Sharon (S h a r on) was a highly intuitive girl, or so her mother told her. She’d wrap her fingers around her dark hair and pat it down comfortingly, in zig-zags and swirls that would mess and muss up her hair (she hated hated hated tangles) and whisper about how sweet, how kind she was, and how beautiful.
But he had never once told her that she was smart. And, this was not a bad thing, not in her book. (Sharon was never good at math, or English or Science, and especially not, not History. The pictures of the witch hunts made her want to scratch her eyes out and she didn’t know why her blood boiled so.) Because being intuitive still meant you were smart, but just in a different sense. But that didn’t explain why she had woken up in the snow, her father missing from their battered car, or the large, sleeping dog that rolled around joyously. The swelling of her left eye and the bottom of her lip indicated that she wasn’t that bad, but if she was seeing things—well, she’d rather not think about what happened there. In fact, she was only hoping this was all a big dream, and not another trip to—
Little Sharon swallowed the seed of fear in her throat, yet stood still.
It was said by his father–a very honorable and noble man–that creativity and intelligence is much more than just being different, and intuitive. Any one person can set themselves apart from the rest, appear to be deterrent in thought process and in culture; that’s easy. What is hard, is to be as simple as a man who conveys himself as—purely—a minimalist. Making the simple, awesomelysimple, that is creativity. Being ‘weird‘—a trait that most found reprimandable. Seth however, remained partisan to the idea that differences in personalities were—-….what made peopleinteresting. Quirks, behaviors, specific attributes. He loved that.
It could be argued that Seth was not an intellectual, and certainly not an academic. He got fair marks, and he had a very rudimentary–basic–understanding of how the world was meant to operate. He just didn’t like the fact that perceived intelligence was based solely upon the facts that people had collected. What about the smart people who could write poems? Or paint? Or the people that knew how to catch a hundred snelt flies in a row with just their hands?

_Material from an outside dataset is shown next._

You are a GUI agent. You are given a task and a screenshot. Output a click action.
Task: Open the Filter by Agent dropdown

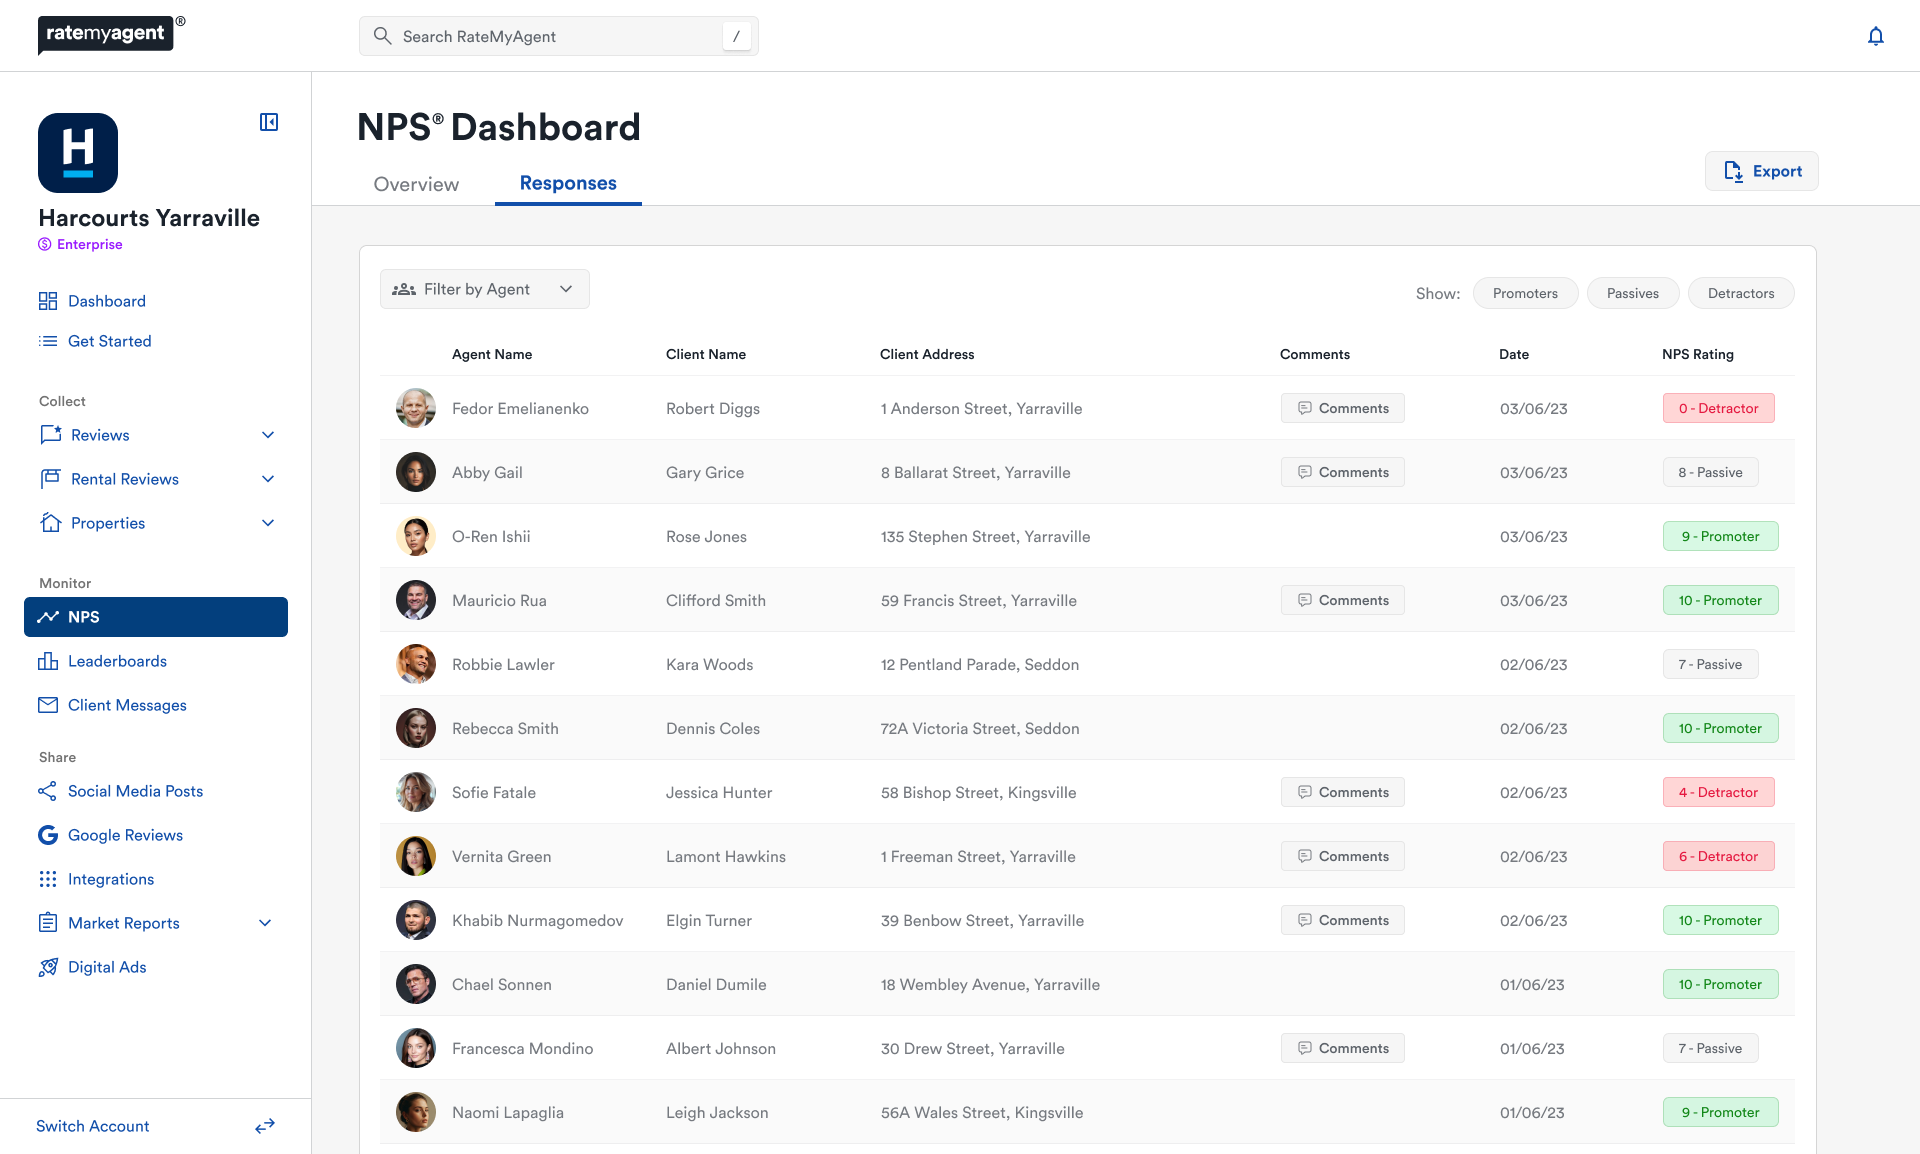(x=484, y=289)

When he saw her head held low with sable locks to frame a cognizant pair of opulent eyes–he tilted his head, just a fraction of a degree. Not because she wasn’t supposed to be here–she wasn’t–but because he found her mannerisms strange–rather, curious. She had an inquisitive look about her, but a certain air of vulnerability that ought not be dismissed or otherwise disregarded. He wanted to help her, if not—-…anything else.
She had her own personality that had–maybe–been considered 'strange’ in the past. Perhaps that was what enticed him.